### Exercise
The data that follows must be transcribed in full and exactly, minus the pictures.

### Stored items

· · · · · · ·

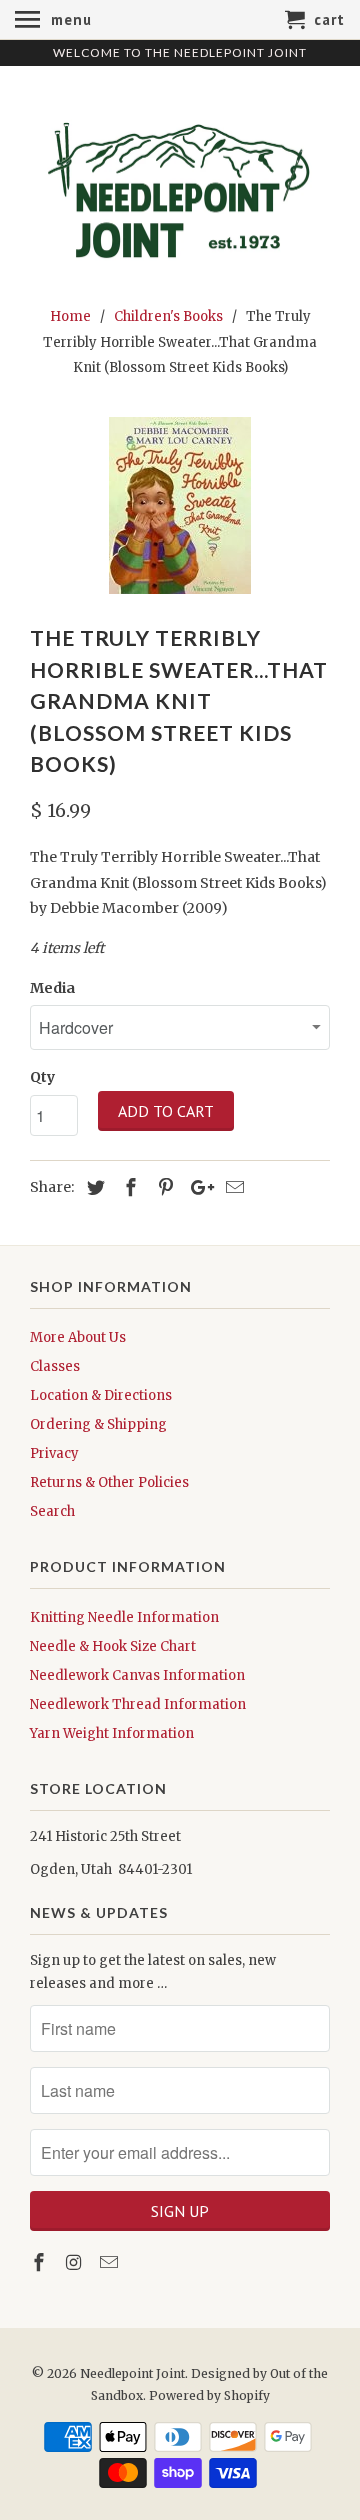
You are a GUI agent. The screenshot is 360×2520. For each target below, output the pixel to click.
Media (52, 988)
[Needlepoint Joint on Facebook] (41, 2262)
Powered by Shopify (209, 2395)
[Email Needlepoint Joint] (111, 2262)
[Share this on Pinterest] (163, 1187)
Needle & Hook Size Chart (113, 1646)
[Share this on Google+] (197, 1187)
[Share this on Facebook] (128, 1187)
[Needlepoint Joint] (180, 183)
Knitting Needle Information (124, 1617)
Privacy (54, 1453)
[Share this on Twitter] (93, 1187)
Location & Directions (101, 1395)
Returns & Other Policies (109, 1482)
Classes (55, 1366)
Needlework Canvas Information (137, 1675)
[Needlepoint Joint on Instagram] (76, 2262)
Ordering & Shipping (98, 1424)
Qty (42, 1077)
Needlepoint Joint (132, 2373)
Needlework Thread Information (138, 1704)
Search (52, 1511)
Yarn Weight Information (112, 1733)
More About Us (78, 1337)
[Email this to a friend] (232, 1187)
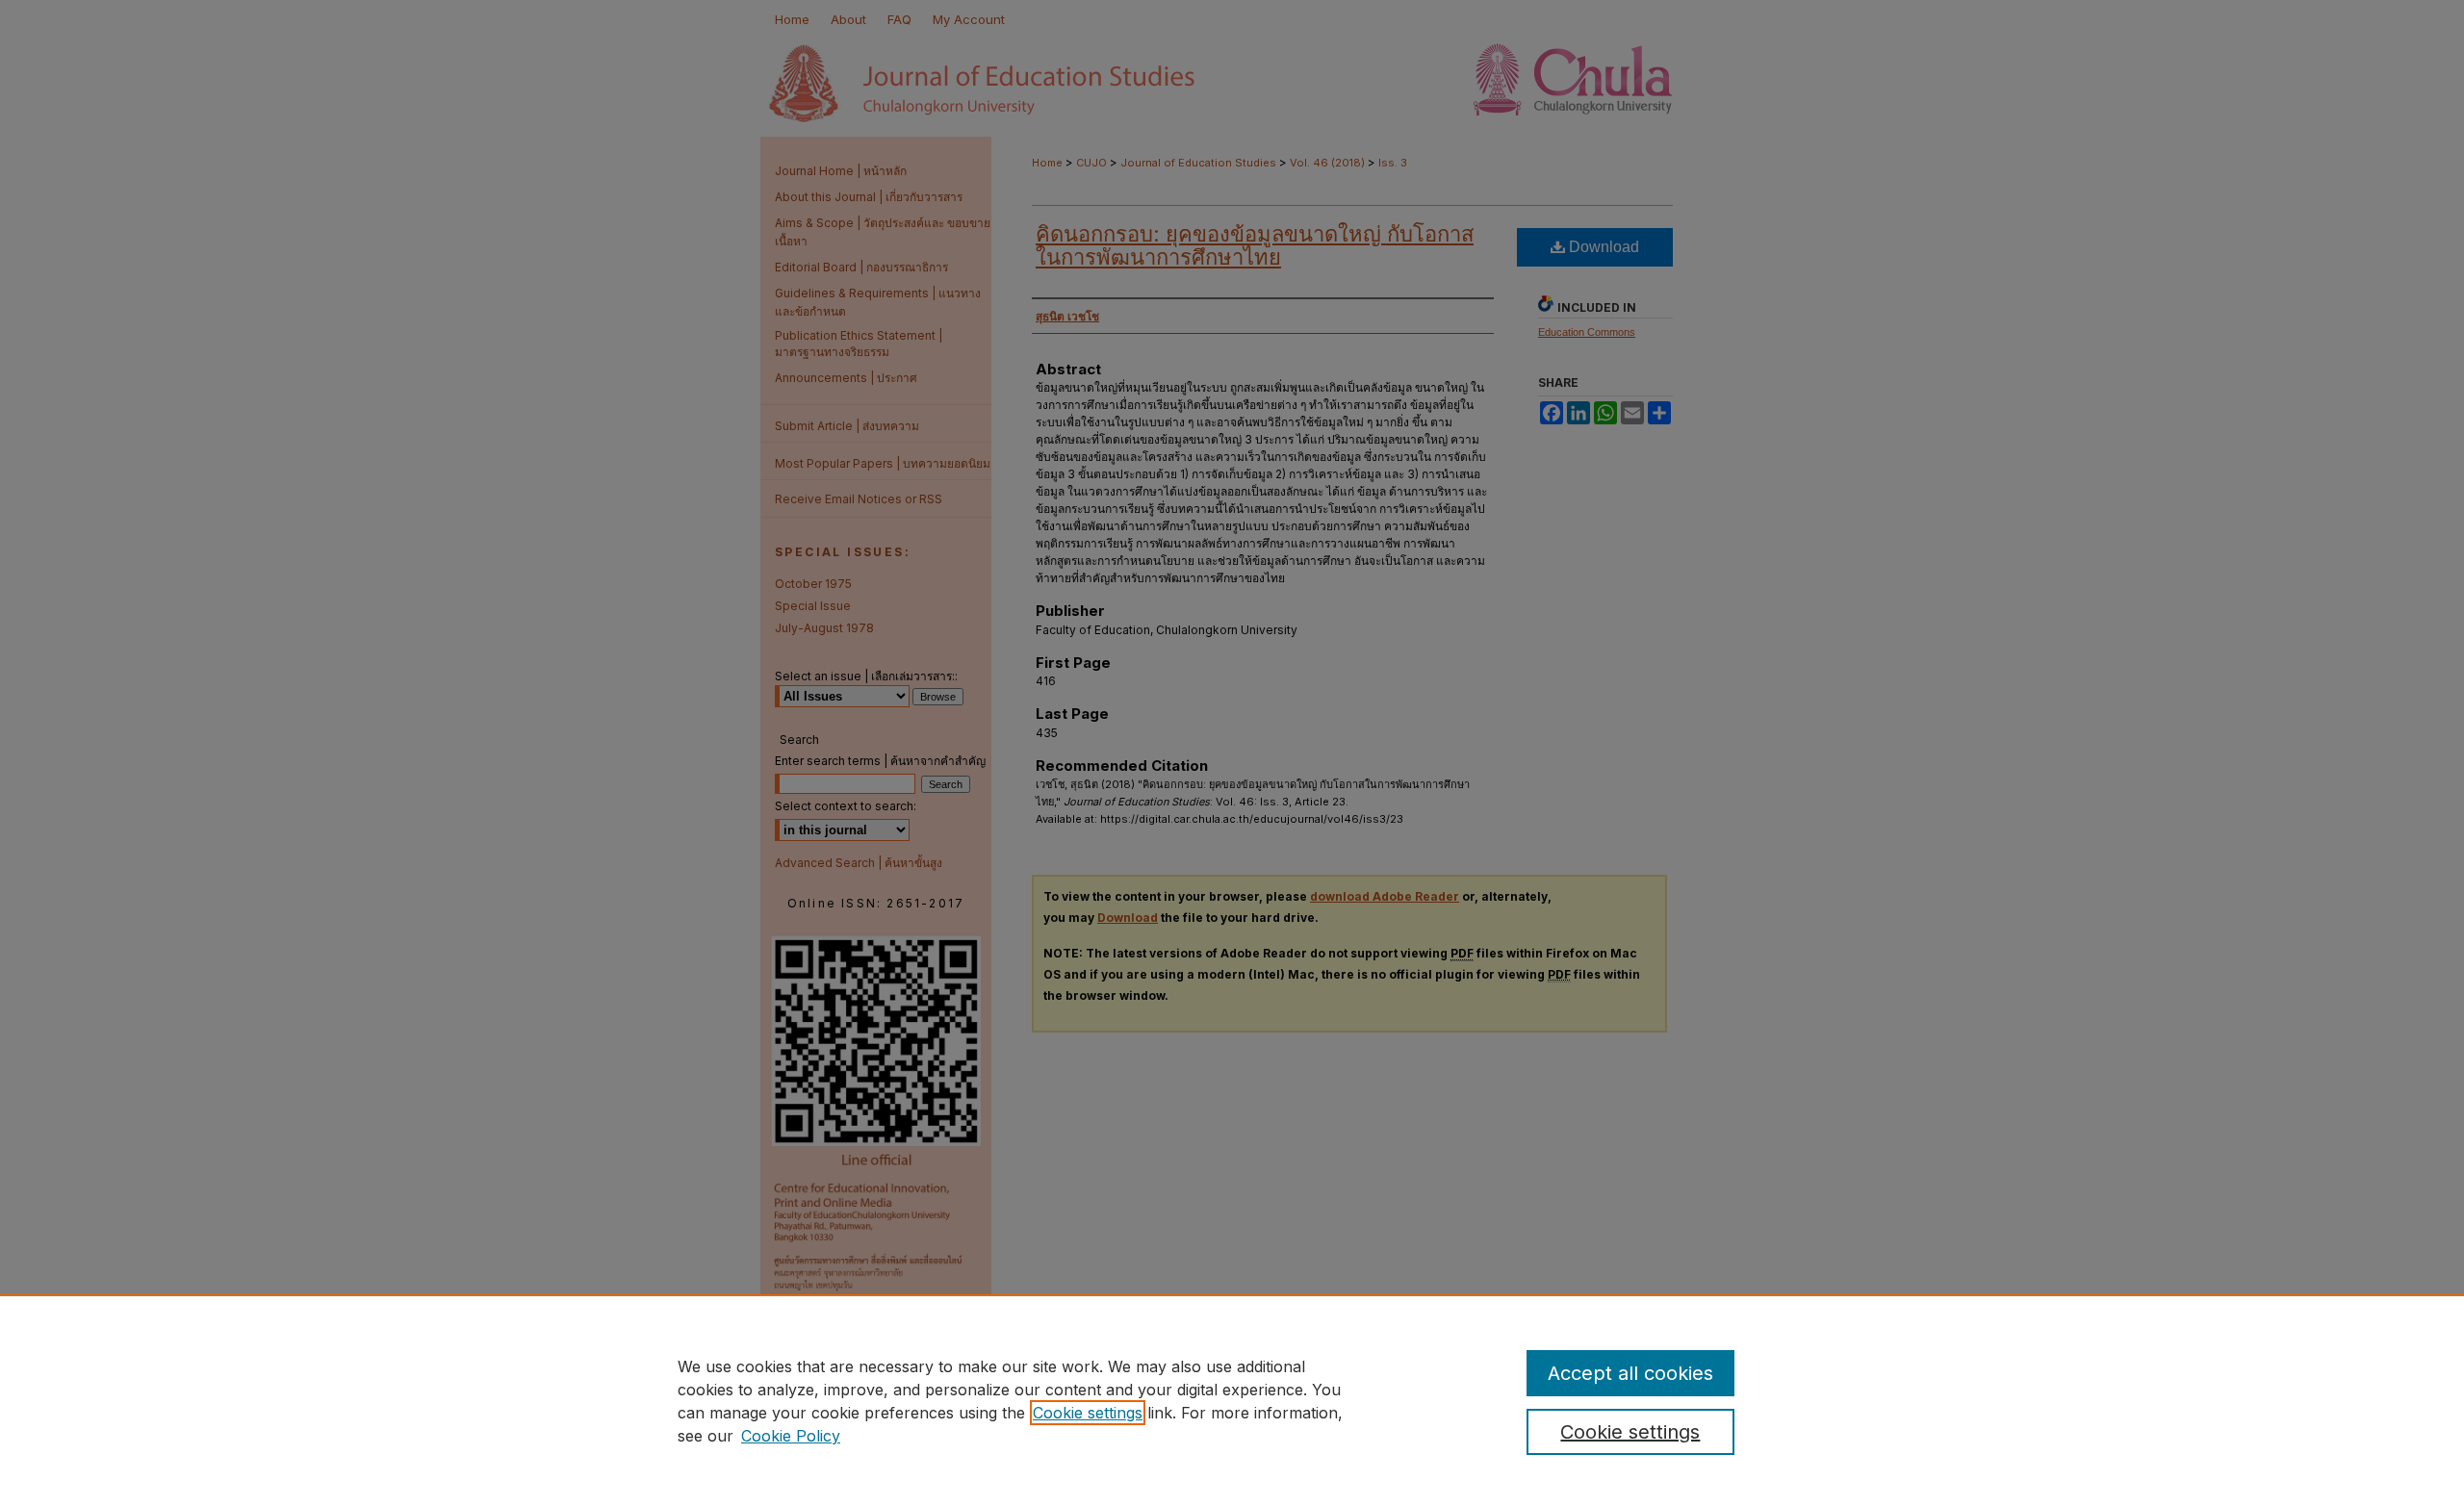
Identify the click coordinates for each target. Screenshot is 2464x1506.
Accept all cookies (1630, 1373)
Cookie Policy (790, 1435)
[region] (1232, 1400)
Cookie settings (1087, 1412)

· · · · · · ·

### Your response
You are a GUI agent. The screenshot is 360×2520. For each target below, output the pixel to click.
Media (52, 988)
[Needlepoint Joint on Facebook] (41, 2262)
Powered by Shopify (209, 2395)
[Email Needlepoint Joint] (111, 2262)
[Share this on Pinterest] (163, 1187)
Needle & Hook Size Chart (113, 1646)
[Share this on Google+] (197, 1187)
[Share this on Facebook] (128, 1187)
[Needlepoint Joint] (180, 183)
Knitting Needle Information (124, 1617)
Privacy (54, 1453)
[Share this on Twitter] (93, 1187)
Location & Directions (101, 1395)
Returns & Other Policies (109, 1482)
Classes (55, 1366)
Needlework Canvas Information (137, 1675)
[Needlepoint Joint on Instagram] (76, 2262)
Ordering & Shipping (98, 1424)
Qty (42, 1077)
Needlepoint Joint (132, 2373)
Needlework Thread Information (138, 1704)
Search (52, 1511)
Yarn Weight Information (112, 1733)
More About Us (78, 1337)
[Email this to a friend] (232, 1187)
Identify the click coordinates for each target. Screenshot is 2464x1506.
Accept all cookies (1630, 1373)
Cookie Policy (790, 1435)
[region] (1232, 1400)
Cookie settings (1087, 1412)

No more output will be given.